Bees are wonderful (tiny) teachers – learning about them is an incredible way for students to deepen their curiosity about the natural world and spark a lifelong respect for creatures big and small.
Bringing the world of bees into the classroom also offers a fun, interactive approach to learning across a range of diverse areas such as biology, agriculture, community connections, innovation, product design and more.
We’ve compiled a trove of free educational resources about bees and beekeeping for your classroom.
Short film series
This video series features Flow Hive co-inventors Stuart and Cedar Anderson, and was created as part of the Digital STEM Educational Resource Project funded by the NSW Department of Education Regional Industry Education Partnership (RIEP) program.
The four short films below demonstrate just a few of the creative ways STEM can be applied in the real world to address a host of 21st century opportunities and challenges.
An educational PowerPoint presentation structured for classroom learning. Content covers the invention of the Flow Hive, how to assemble and use a Flow Hive, and beginner beekeeping basics. Suitable for a high school audience
This comprehensive guide, produced by not-for-profit organisation Wheen Bee Foundation, supports teachers to make informed decisions to ensure:- Children’s safety around bees- Bees’ health and wellbeing- Compliance with school, local council and state legislation requirements.

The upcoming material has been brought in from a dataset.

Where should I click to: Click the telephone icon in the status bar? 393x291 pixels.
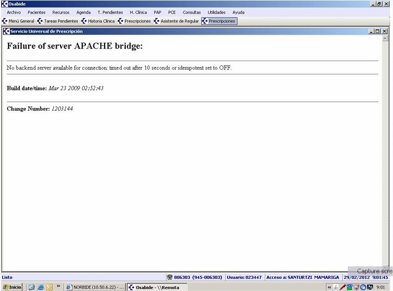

The need to obtain a license to keep bees will depend on the regulations in your local area.
We recommend you check with your local primary industries and agriculture authorities, or link up with your nearest beekeepers’ association to find out what is required in your jurisdiction before you set up a new hive.
It's a good idea to check in with your local council because some local authorities have banned beekeeping in built-up areas, and others can sting you with a hefty fine if you have not registered your hive when required to do so.
To be sure you are doing your part to maintain the health and wellbeing of your colony and others in your region, it's best to research the local rules and regulations so you are well prepared.
It is important to consider the location of your new beehive prior to installing your bees. You can’t easily move a beehive around your school once it is installed.
Bees have highly developed navigational skills which are extremely sensitive to location. If the hive is moved only a small distance, they become confused and will return to the original site.
There are three important things to consider when selecting a site for your new hive – your bees, your neighbours and yourself (and the children).
The location of your beehive will affect the overall strength of your colony. Choose a sheltered position. In cool climates look for a dry sunny position. In hot climates, the hive will benefit from some shade, particularly in summer. Face the hive entrance away from the prevailing winds. Ideally, face the entrance in a southerly direction if you’re in the northern hemisphere and northerly direction for the southern hemisphere.
Flow Hives are kept in a variety of locations – from small urban areas such as balconies, rooftops and suburban backyards to large rural properties.
The Flow Hive has made backyard beekeeping so much easier as you no longer need extra room and equipment to harvest your honey.
When determining if you can fit a hive in your school’s location, you need to consider giving your bees a clear space at the front of the hive to enter and exit and you will need enough room to access the back of the hive for harvesting.
It’s important to check with your local council's regulations on urban beekeeping and consider proximity to neighbours when locating your hive. If they are very close and you think they might have some concerns, it’s worth talking to them first to see how your decision to keep bees is likely to be received. The offer of an occasional jar of delicious local honey might sweeten them up!
Flow Hive technology drastically reduces the chance of being stung during harvest, however, beekeepers using the Flow system will still need to perform routine hive inspections to check for pests and diseases and to ensure their hive is healthy.
When opening a hive it is important to take the usual safety precautions, including using a smoker and a quality beekeeper suit.